Task requirements: Filter the data below, keeping every line that contains the string "card", with case counting.
** BEGIN **
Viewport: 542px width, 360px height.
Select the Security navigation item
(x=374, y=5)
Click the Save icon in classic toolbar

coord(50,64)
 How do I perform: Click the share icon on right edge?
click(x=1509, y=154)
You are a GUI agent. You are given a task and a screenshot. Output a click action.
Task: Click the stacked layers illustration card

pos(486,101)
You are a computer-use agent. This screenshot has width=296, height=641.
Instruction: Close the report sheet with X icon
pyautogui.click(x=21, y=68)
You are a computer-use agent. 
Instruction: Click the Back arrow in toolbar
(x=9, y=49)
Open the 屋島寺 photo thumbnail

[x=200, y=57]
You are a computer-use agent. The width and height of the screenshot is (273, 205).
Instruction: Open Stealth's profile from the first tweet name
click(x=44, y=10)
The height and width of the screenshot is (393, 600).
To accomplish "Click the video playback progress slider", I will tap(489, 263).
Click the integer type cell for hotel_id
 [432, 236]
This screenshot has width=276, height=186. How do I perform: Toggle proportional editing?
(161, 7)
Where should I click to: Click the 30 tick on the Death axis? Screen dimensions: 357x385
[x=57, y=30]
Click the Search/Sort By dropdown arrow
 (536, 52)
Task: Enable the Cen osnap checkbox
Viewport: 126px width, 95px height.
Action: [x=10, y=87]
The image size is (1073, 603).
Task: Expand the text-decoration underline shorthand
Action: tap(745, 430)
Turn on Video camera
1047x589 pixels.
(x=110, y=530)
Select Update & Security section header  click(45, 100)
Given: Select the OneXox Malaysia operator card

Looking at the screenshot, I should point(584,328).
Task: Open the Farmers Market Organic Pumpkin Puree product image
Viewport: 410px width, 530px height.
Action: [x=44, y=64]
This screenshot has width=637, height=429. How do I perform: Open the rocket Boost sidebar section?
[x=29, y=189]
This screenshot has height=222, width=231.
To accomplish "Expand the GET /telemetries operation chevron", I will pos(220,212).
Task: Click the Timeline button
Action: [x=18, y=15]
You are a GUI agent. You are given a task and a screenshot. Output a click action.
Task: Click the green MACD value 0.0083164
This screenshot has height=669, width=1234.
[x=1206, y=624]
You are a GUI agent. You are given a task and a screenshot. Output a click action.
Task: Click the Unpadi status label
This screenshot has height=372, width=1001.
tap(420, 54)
** END **
Written solution:
Task: Click the stacked layers illustration card
Given: Select the OneXox Malaysia operator card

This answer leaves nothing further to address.